A entendre le président syrien Bachar el-Assad et son ministre des Affaires étrangères Fayçal Mekdad commenter l’invasion russe de l’Ukraine, le premier de Damas et le second depuis Moscou, on croirait que le président russe Wladimir Poutine attendait le feu vert du régime syrien pour lancer son offensive contre l’Ukraine.

Blague mise à part, les propos des deux responsables syriens sont destinés à cacher certaines secousses dans les rapports entre Moscou et Damas, à cause de deux dossiers : le Captagon dont la production prospère en Syrie et les discussions à Genève, du Comité constitutionnel composé de représentants du régime d’Assad et de l’opposition syrienne.

Selon des informations parvenues à Beyrouth la semaine dernière depuis la capitale russe, le ministre russe des Affaires étrangères Sergueï Lavrov avait convoqué son homologue syrien pour lui demander de transmettre à Bachar el-Assad l’irritation de Moscou face au développement de la consommation de Captagon parmi les soldats russes déployés en Syrie, ainsi que la position négative du président syrien par rapport à la tenue d’un nouveau round des réunions du Comité constitutionnel à Genève.

Selon les informations obtenues au sujet de l’affaire du Captagon, qui constitue une priorité pour Moscou, les dirigeants russes ont reçu des rapports alarmants concernant la consommation de cette drogue par nombre de soldats russes. Une drogue facilement accessible, apparemment fournie à ces militaires par la quatrième division de l’armée syrienne dirigée par Maher el-Assad, frère du président syrien.

Il semble que les effets de la consommation de Captagon par les soldats russes commence à se faire sentir au niveau de la discipline imposée par leur commandement militaire aux unités postées en Syrie depuis 2015, afin d’éviter la chute du régime Assad, après le soulèvement populaire de 2011. Tous les contacts effectués par le commandement militaire russe en Syrie afin de convaincre Maher el-Assad de ne plus exposer les soldats russes aux dangers du Captagon sont restés lettre morte. D’où la décision russe de convoquer Fayçal Mekdad à Moscou pour que Serguei Lavrov lui remette en main propre la lettre russe adressée directement au président syrien, lui demandant d’intervenir en personne auprès de son frère afin de mettre un terme à ses agissements.

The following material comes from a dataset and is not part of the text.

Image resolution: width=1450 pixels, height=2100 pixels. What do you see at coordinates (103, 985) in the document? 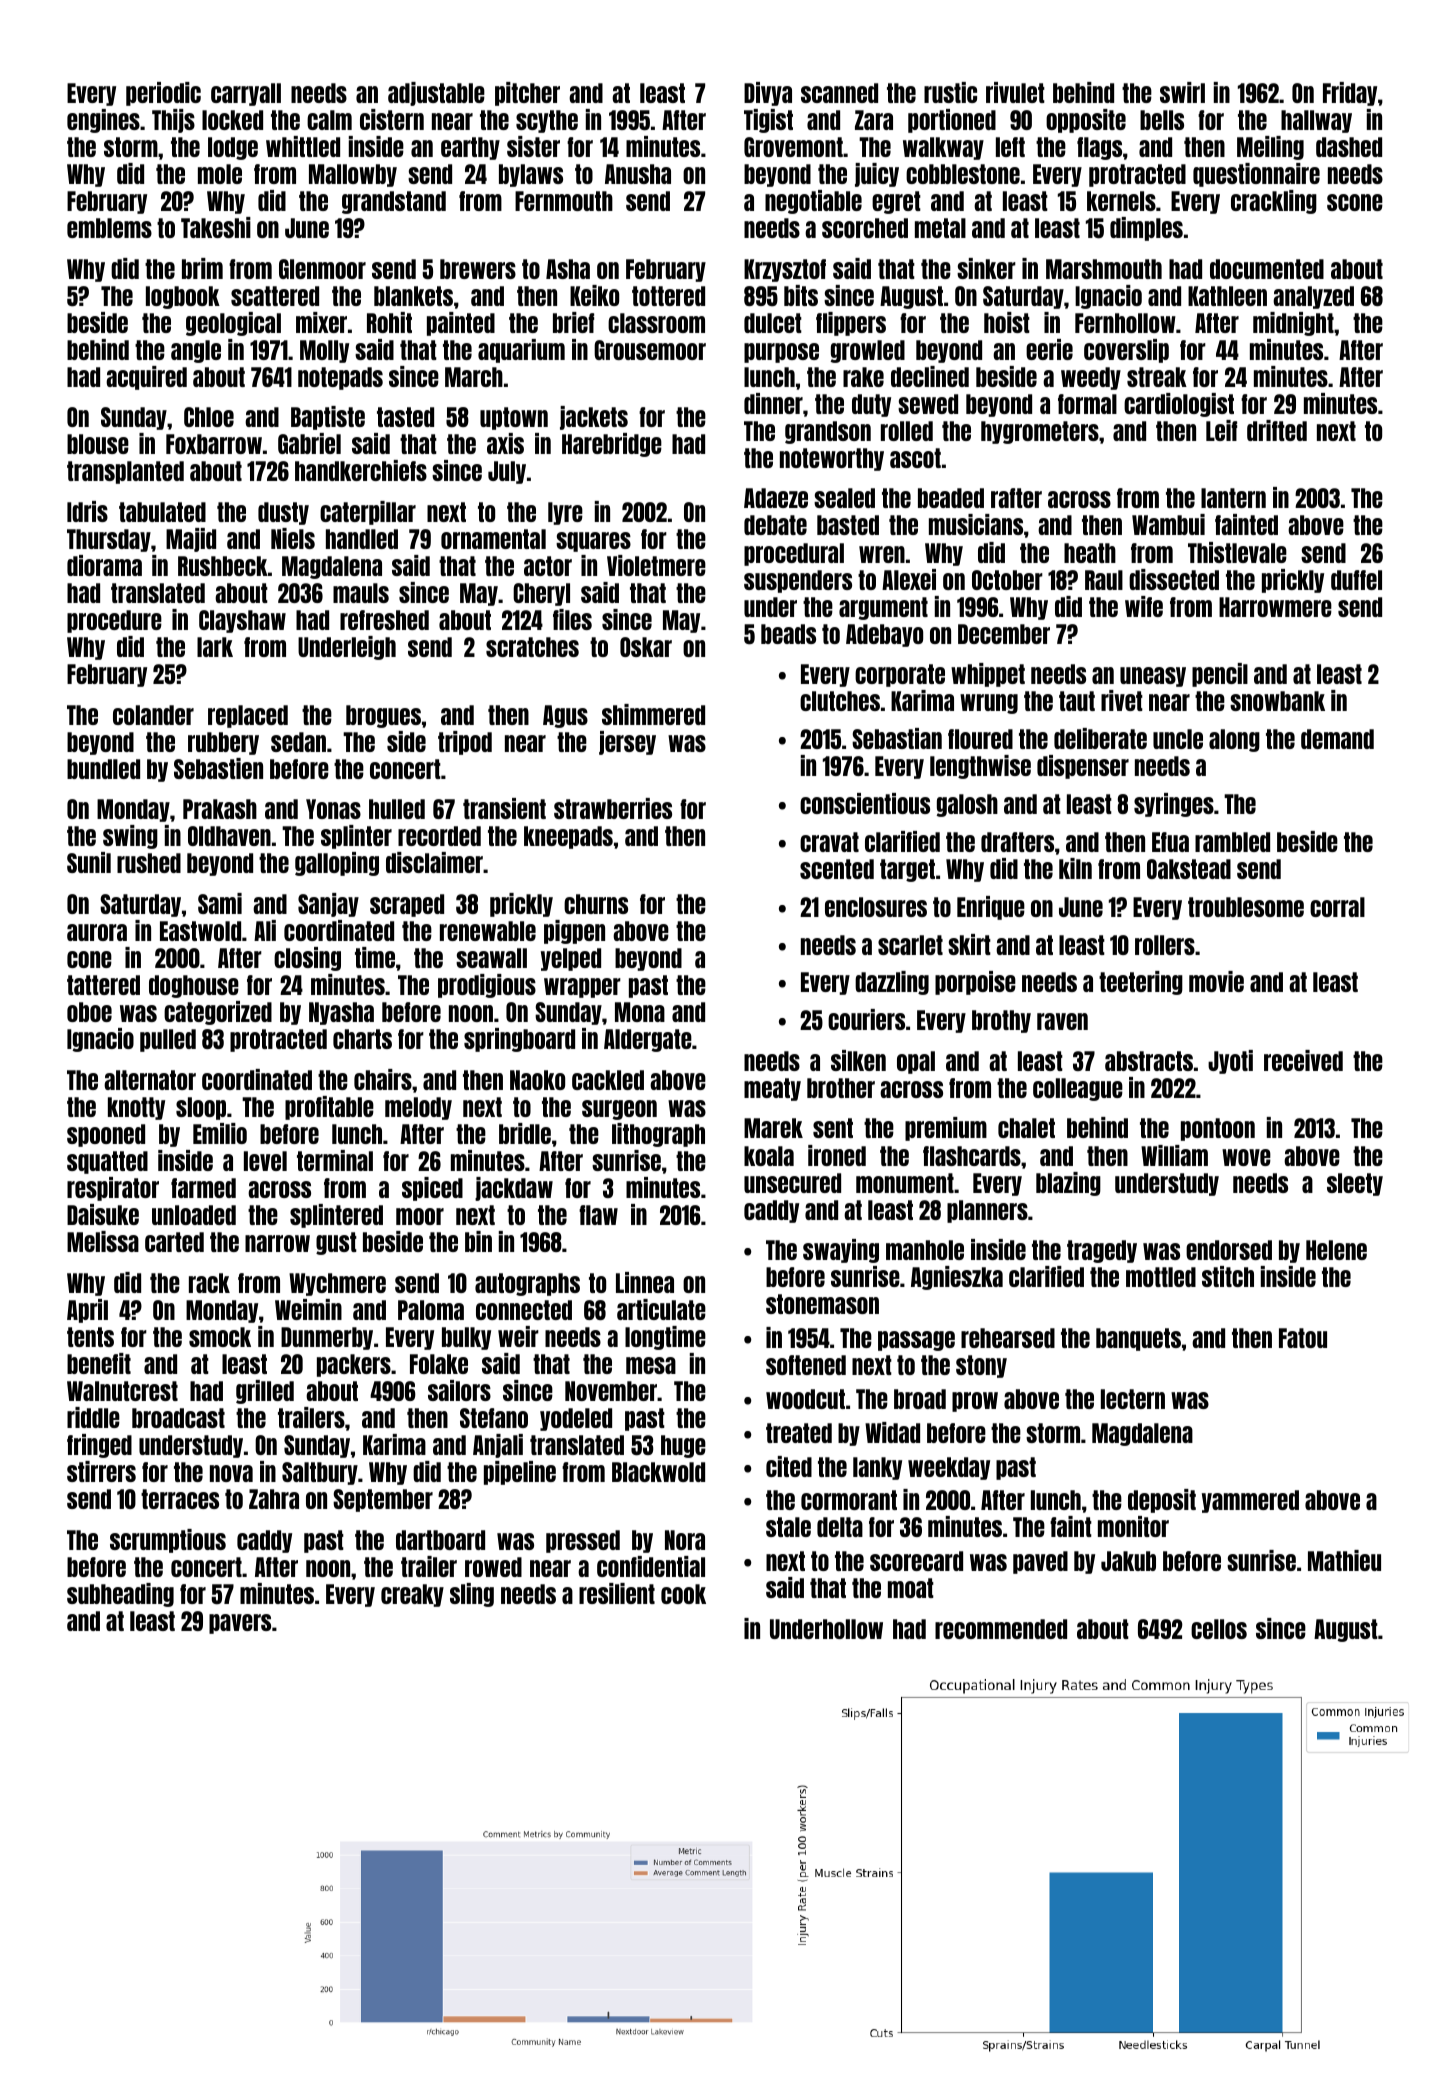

A Moscou, on révèle que la même mise en garde au sujet du Captagon a été adressée par la Russie aux dirigeants du Hezbollah, compte-tenu du partenariat entre la formation pro-iranienne et Maher el-Assad au niveau de la production et du trafic de cette drogue.

Selon diverses informations de presse, ce sont les sanctions internationales, la loi César en particulier, qui ont poussé Bachar el-Assad à charger son frère cadet de protéger les usines de production de Captagon, en raison de l’importance des rentrées d’argent générées par ce trafic.

Le Hezbollah a quant à lui confié à Hassan Dekko, notoirement connu pour être le "roi du Captagon" au Liban – comme l’a du moins décrit le quotidien "al-Chark al-Awsat" – la gestion de l’empire du Captagon aux côtés de Maher el-Assad. Hassan Mohammad Dekko est un Syrien qui avait été naturalisé libanais en 2019, en vertu d’un décret (sous le mandat de l’actuel président de la République Michel Aoun).

Dans la même missive russe à Bachar el-Assad, Moscou fait part au président syrien de son refus de la position négative qu’il avait adoptée à l’égard de la mission de l’envoyé spécial des Nations unies pour la Syrie, Geir Pedersen. Ce dernier avait été reçu à Moscou le 23 février pour un entretien avec Sergueï Lavrov avec qui il avait fait le point concernant la tenue d’un nouveau round de discussions au sein du Comité constitutionnel à Genève. Geir Pedersen avait proposé des discussions par étapes ce que l’opposition avait aussi contestée.